◆ What you are asked to do: Reproduce the records from the line containing "I want to click on total-amount: ¥" through the line containing "This screenshot has height=736, width=1042.", substituting "Find an element on the screen" for "Locate an element on the screen" and leaving everything else unchanged.

(Records from a dataset)
********
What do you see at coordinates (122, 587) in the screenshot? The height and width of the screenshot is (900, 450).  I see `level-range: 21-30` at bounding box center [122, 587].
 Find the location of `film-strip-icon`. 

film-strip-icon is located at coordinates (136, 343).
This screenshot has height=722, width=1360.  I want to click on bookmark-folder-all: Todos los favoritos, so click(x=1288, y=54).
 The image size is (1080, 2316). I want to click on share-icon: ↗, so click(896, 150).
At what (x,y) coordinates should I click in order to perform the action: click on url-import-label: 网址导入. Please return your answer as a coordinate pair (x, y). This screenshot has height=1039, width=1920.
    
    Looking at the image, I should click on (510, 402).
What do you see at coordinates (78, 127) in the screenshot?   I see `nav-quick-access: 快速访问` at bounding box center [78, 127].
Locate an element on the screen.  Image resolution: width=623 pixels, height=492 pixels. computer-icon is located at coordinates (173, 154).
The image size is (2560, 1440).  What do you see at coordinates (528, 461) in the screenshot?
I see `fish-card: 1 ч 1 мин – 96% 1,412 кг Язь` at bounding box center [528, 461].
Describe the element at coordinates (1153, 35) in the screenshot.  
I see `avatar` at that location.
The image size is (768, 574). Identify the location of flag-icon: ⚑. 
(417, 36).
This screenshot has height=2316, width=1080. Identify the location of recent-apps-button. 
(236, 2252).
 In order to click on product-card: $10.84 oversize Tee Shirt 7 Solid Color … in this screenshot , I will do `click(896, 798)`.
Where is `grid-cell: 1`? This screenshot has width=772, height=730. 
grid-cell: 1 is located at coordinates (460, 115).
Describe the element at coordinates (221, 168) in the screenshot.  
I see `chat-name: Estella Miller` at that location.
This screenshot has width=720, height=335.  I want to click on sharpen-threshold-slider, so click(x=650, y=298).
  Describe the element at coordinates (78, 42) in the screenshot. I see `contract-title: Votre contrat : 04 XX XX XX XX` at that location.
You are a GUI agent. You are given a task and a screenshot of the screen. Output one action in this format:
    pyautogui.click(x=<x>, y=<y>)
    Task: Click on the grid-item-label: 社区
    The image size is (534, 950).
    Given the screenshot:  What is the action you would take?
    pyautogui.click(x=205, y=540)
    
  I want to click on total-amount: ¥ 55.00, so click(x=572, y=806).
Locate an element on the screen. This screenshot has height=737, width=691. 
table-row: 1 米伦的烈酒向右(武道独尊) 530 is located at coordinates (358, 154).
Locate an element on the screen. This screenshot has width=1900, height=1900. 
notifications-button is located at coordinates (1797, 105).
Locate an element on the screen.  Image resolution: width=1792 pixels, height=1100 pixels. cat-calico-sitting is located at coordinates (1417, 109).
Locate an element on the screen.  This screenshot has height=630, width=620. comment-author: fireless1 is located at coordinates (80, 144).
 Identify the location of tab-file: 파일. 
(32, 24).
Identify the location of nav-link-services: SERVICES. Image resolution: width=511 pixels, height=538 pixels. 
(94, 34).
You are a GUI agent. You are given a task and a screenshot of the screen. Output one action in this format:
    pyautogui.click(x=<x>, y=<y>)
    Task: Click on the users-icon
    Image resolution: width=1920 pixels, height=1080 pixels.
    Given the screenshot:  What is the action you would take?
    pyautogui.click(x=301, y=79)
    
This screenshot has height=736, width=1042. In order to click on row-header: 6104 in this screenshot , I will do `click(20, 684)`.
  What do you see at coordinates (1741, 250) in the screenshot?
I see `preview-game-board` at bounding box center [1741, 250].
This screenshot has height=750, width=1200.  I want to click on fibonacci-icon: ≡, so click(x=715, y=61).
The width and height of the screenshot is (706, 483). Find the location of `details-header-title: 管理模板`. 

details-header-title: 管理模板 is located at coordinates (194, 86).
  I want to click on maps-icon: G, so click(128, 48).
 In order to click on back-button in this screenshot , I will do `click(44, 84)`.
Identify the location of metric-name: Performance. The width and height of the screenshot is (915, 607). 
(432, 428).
********
◆ Result of this exercise:
  I want to click on total-amount: ¥ 55.00, so click(x=572, y=806).
Find an element on the screen. This screenshot has height=737, width=691. 
table-row: 1 米伦的烈酒向右(武道独尊) 530 is located at coordinates (358, 154).
Find an element on the screen. This screenshot has width=1900, height=1900. 
notifications-button is located at coordinates (1797, 105).
Find an element on the screen.  Image resolution: width=1792 pixels, height=1100 pixels. cat-calico-sitting is located at coordinates (1417, 109).
Find an element on the screen.  This screenshot has height=630, width=620. comment-author: fireless1 is located at coordinates (80, 144).
 Identify the location of tab-file: 파일. 
(32, 24).
Identify the location of nav-link-services: SERVICES. Image resolution: width=511 pixels, height=538 pixels. 
(94, 34).
You are a GUI agent. You are given a task and a screenshot of the screen. Output one action in this format:
    pyautogui.click(x=<x>, y=<y>)
    Task: Click on the users-icon
    Image resolution: width=1920 pixels, height=1080 pixels.
    Given the screenshot:  What is the action you would take?
    pyautogui.click(x=301, y=79)
    
This screenshot has height=736, width=1042. In order to click on row-header: 6104 in this screenshot , I will do `click(20, 684)`.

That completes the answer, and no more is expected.